Quantifying the memory and dynamical stability of magnetar bursts

TL;DR

This study analyzes magnetar burst time series to reveal long-term memory and weak chaos, suggesting potential links with fast radio bursts and providing new insights into their underlying dynamics.

Contribution

It introduces the first quantification of memory in magnetar bursts and explores their dynamical stability, comparing them with fast radio bursts.

Findings

Existence of long-term memory in burst timing and energy.

Waiting times are not fully random, but energies are largely randomly organized.

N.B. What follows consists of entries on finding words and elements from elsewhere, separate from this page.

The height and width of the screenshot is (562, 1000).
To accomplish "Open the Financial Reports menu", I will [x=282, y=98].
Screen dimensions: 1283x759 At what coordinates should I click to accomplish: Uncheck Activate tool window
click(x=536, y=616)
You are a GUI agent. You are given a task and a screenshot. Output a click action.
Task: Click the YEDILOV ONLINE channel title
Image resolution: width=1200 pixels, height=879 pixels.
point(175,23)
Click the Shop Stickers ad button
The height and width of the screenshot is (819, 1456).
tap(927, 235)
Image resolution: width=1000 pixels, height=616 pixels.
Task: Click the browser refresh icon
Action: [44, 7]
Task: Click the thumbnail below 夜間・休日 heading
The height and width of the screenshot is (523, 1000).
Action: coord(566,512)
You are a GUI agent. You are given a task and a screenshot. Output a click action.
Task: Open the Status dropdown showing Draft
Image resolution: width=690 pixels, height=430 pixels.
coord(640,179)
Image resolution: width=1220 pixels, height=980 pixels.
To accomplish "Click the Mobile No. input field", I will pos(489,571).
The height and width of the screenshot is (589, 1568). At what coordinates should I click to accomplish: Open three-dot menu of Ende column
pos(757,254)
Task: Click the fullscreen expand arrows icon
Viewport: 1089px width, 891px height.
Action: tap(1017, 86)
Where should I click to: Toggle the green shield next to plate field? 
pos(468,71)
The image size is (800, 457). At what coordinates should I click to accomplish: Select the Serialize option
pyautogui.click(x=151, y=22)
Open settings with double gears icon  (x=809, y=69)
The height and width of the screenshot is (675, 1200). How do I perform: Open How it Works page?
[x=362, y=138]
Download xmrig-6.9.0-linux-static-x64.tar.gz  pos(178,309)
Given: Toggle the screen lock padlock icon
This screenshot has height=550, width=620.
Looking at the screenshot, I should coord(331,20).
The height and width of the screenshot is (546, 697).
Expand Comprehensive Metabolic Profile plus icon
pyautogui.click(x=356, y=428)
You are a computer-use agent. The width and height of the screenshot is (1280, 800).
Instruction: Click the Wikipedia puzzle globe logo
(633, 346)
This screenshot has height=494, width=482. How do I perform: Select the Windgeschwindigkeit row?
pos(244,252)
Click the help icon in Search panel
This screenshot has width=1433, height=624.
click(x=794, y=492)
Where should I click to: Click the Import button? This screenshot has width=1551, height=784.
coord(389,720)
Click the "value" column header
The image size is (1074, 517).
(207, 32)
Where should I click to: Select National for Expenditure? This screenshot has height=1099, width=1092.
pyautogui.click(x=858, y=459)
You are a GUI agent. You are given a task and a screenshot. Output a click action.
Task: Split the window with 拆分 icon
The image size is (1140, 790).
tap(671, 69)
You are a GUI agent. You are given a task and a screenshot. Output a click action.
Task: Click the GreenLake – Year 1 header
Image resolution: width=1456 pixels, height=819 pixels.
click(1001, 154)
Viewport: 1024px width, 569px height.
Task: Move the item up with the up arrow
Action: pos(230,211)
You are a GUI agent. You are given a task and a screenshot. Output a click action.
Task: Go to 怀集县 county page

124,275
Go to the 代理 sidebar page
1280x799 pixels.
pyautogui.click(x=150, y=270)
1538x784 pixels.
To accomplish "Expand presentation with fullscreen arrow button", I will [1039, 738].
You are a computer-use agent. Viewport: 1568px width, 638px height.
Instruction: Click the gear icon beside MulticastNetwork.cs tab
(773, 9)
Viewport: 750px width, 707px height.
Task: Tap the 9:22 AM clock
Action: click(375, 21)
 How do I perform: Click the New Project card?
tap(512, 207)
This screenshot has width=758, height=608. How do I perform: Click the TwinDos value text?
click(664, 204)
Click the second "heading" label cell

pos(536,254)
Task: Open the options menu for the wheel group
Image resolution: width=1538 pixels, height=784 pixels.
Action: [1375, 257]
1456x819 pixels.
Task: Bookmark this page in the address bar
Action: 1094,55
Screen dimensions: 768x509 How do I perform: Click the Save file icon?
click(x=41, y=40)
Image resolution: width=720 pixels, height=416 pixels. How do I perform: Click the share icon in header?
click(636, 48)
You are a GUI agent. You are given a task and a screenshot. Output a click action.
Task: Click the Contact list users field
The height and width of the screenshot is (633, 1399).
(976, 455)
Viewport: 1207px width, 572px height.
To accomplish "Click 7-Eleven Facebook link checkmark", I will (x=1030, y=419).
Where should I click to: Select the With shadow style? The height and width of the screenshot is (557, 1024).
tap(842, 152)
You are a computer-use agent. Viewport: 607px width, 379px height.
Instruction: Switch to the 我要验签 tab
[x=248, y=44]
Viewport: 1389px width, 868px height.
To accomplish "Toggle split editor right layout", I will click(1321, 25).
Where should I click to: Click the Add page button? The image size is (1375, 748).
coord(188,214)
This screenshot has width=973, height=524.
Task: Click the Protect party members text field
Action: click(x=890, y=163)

Both waiting times and energies exhibit weak chaos.

Abstract

The time series of energy and waiting time of magnetar bursts carry important information about the source activity. In this paper, we investigate the memory and dynamical stability of magnetar bursts from four soft gamma repeater (SGR) sources: SGR 1806$-$20, SGR 1900+14, SGR J1935+2154 and SGR J1550$-$5418. Based on the rescaled range analysis, we quantify the memory in magnetar bursts for the first time and find that there exists long-term memory in the time series of both waiting time and energy. We investigate the dynamical stability in the context of randomness and chaos. For all the four SGR samples, we find that the waiting time is not completely random, but the energy of two SGRs is consistent with a total random organization. Furthermore, both waiting time and energy exhibits weak chaos. We also find no significant difference between SGRs and repeating fast radio bursts (FRBs) in the randomness-chaos phase space. The statistical similarity between SGRs and repeating FRBs hints that there may be potential physical connection between these two phenomena.